> Required work
Restate word for word the section of the entries that opens at the line containing "Instruction: Select the" and closes at the line containing "the tab search", both lines kept, pictures dropped.

> Available data
━━━━

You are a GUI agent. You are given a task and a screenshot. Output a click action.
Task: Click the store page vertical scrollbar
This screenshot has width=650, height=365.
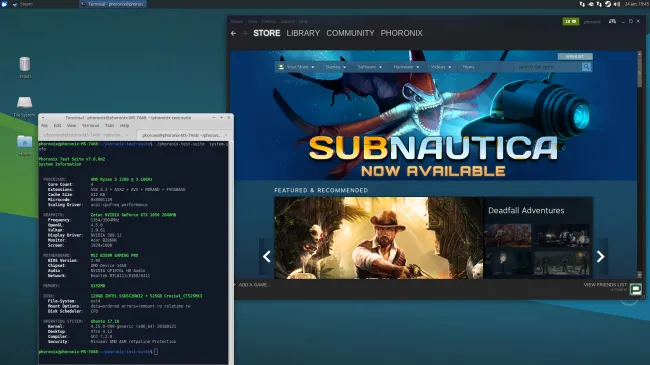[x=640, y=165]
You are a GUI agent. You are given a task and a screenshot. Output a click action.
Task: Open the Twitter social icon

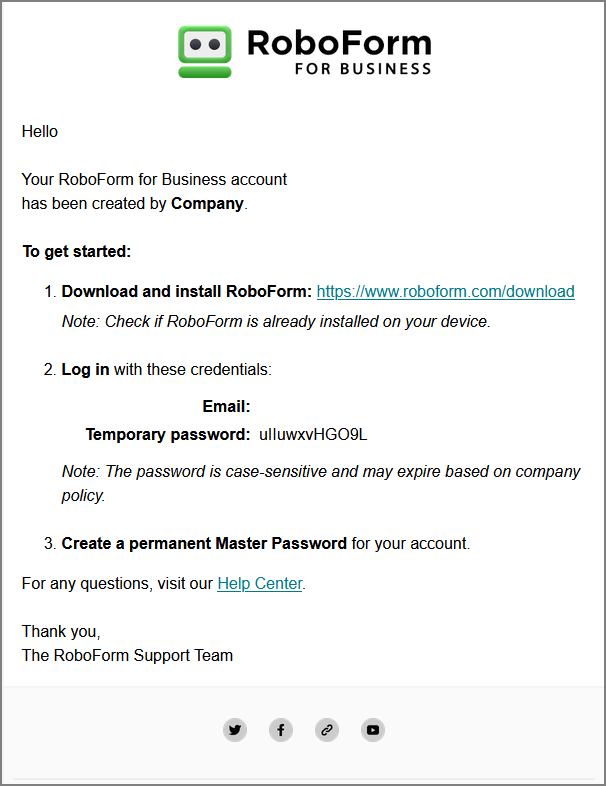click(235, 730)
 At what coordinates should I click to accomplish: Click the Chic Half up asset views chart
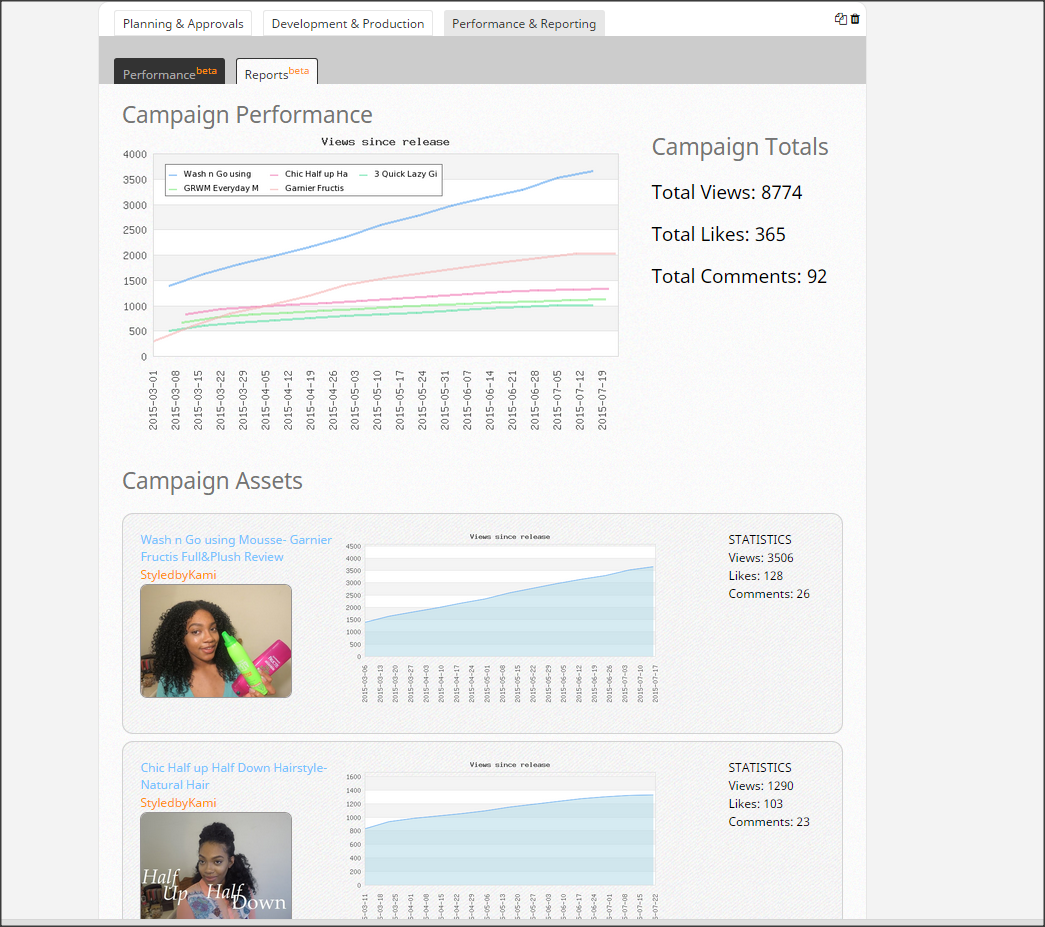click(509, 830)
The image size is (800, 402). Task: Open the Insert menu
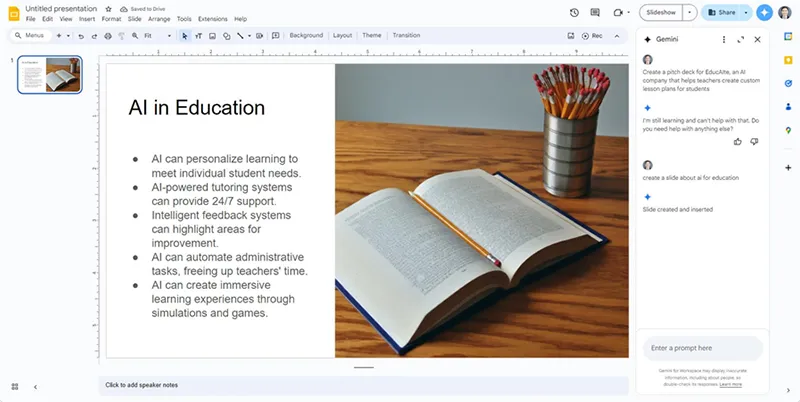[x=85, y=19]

━━━━

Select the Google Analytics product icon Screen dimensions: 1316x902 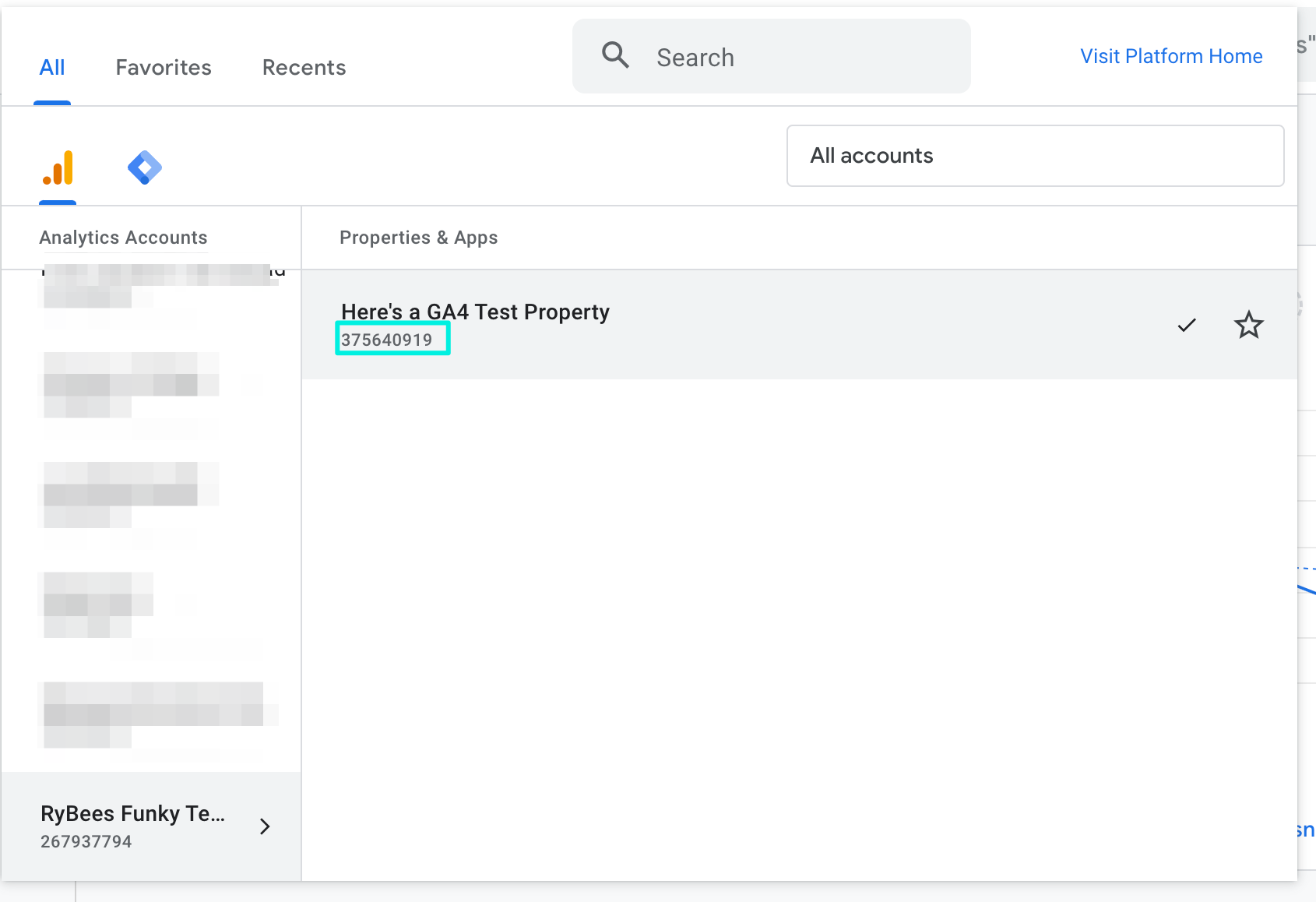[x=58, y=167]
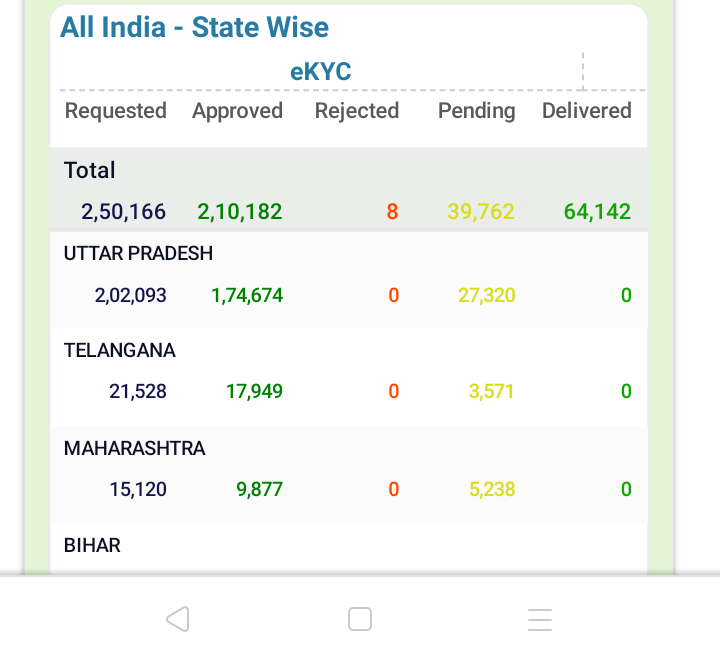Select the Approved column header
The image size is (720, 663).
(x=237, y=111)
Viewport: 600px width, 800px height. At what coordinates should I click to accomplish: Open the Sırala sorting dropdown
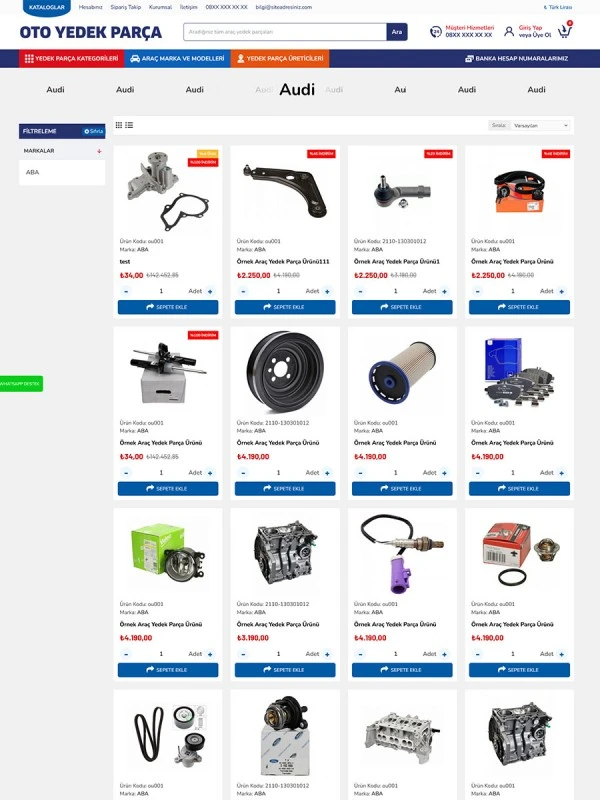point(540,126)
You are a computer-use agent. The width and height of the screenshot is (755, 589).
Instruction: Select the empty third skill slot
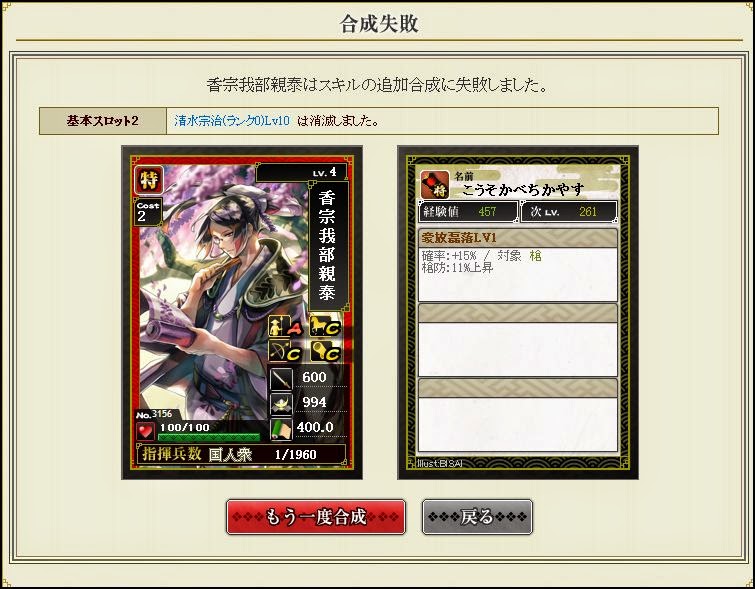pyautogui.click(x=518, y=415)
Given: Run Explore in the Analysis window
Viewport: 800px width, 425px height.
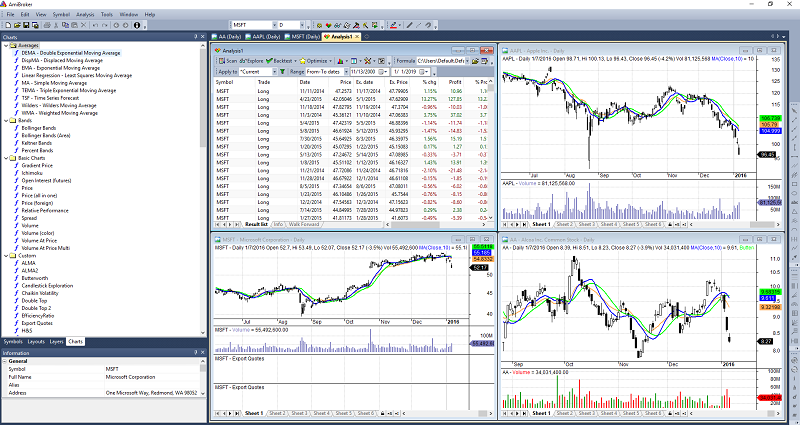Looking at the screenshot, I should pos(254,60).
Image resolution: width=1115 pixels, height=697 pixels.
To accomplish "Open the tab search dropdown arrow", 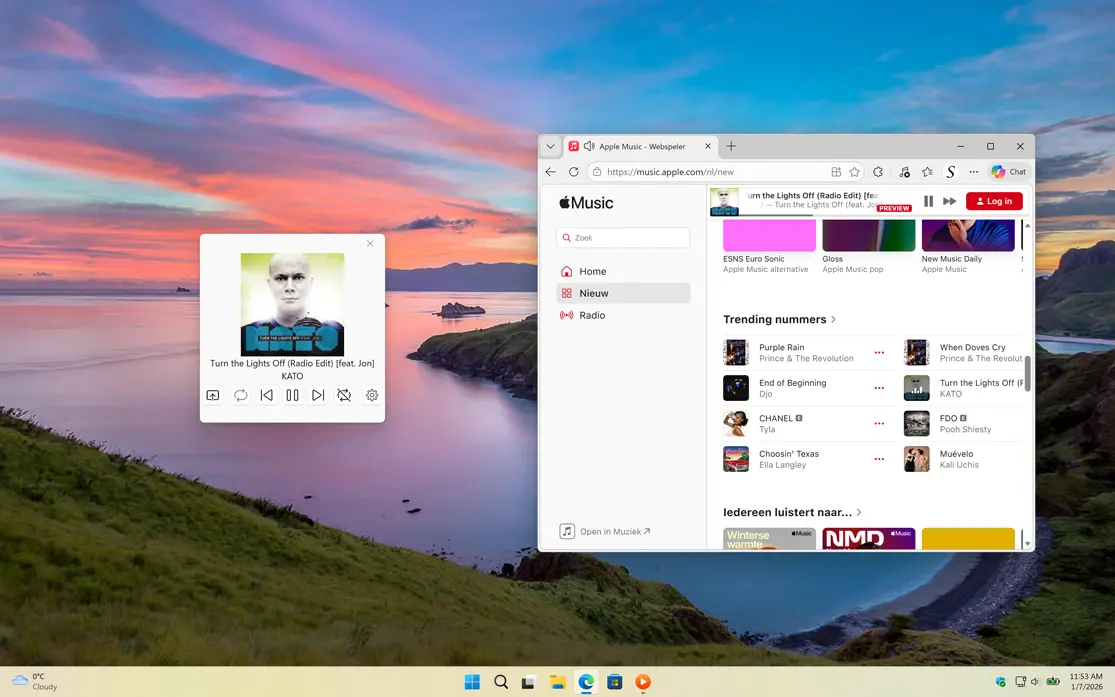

━━━━

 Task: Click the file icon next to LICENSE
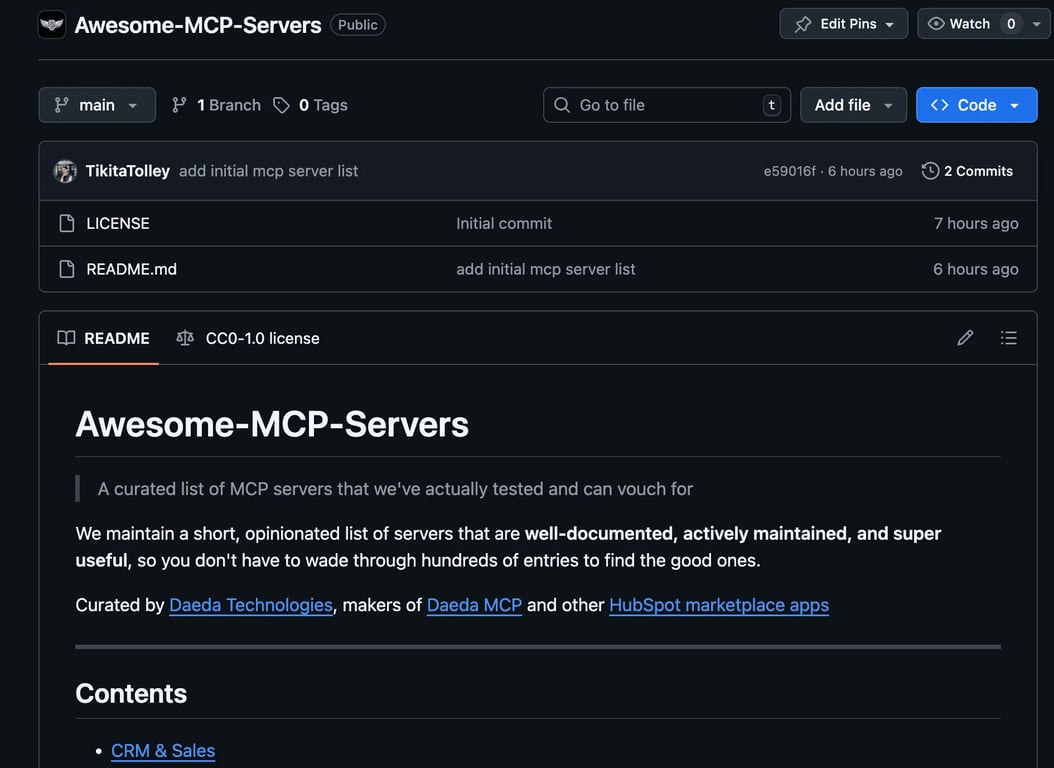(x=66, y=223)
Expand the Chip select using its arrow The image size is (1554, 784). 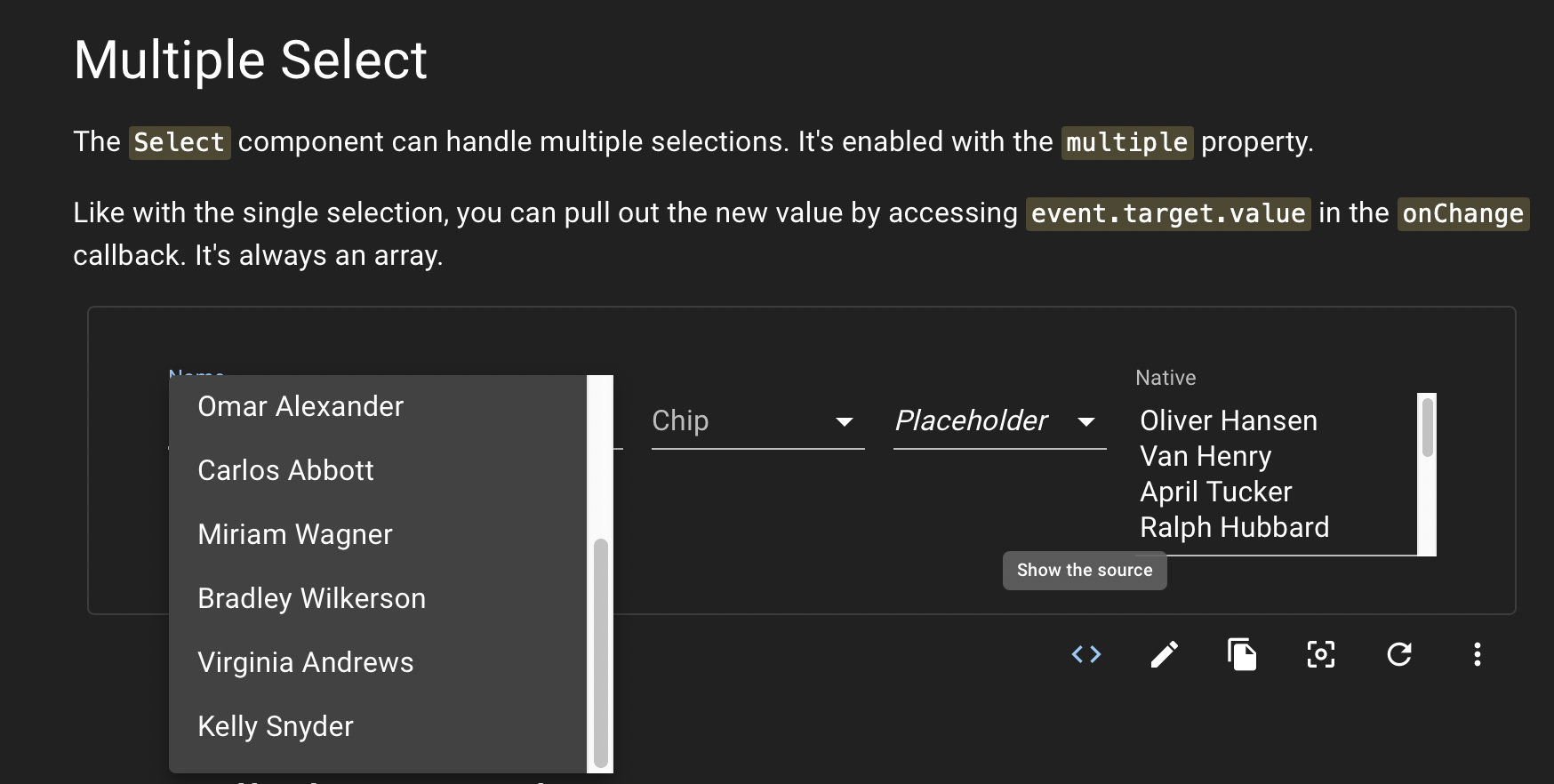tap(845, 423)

━━━━

> Exercise output
Instruction: Select the empty third skill slot
pyautogui.click(x=518, y=415)
Given: Run Explore in the Analysis window
Viewport: 800px width, 425px height.
Looking at the screenshot, I should pos(254,60).
Image resolution: width=1115 pixels, height=697 pixels.
To accomplish "Open the tab search dropdown arrow", 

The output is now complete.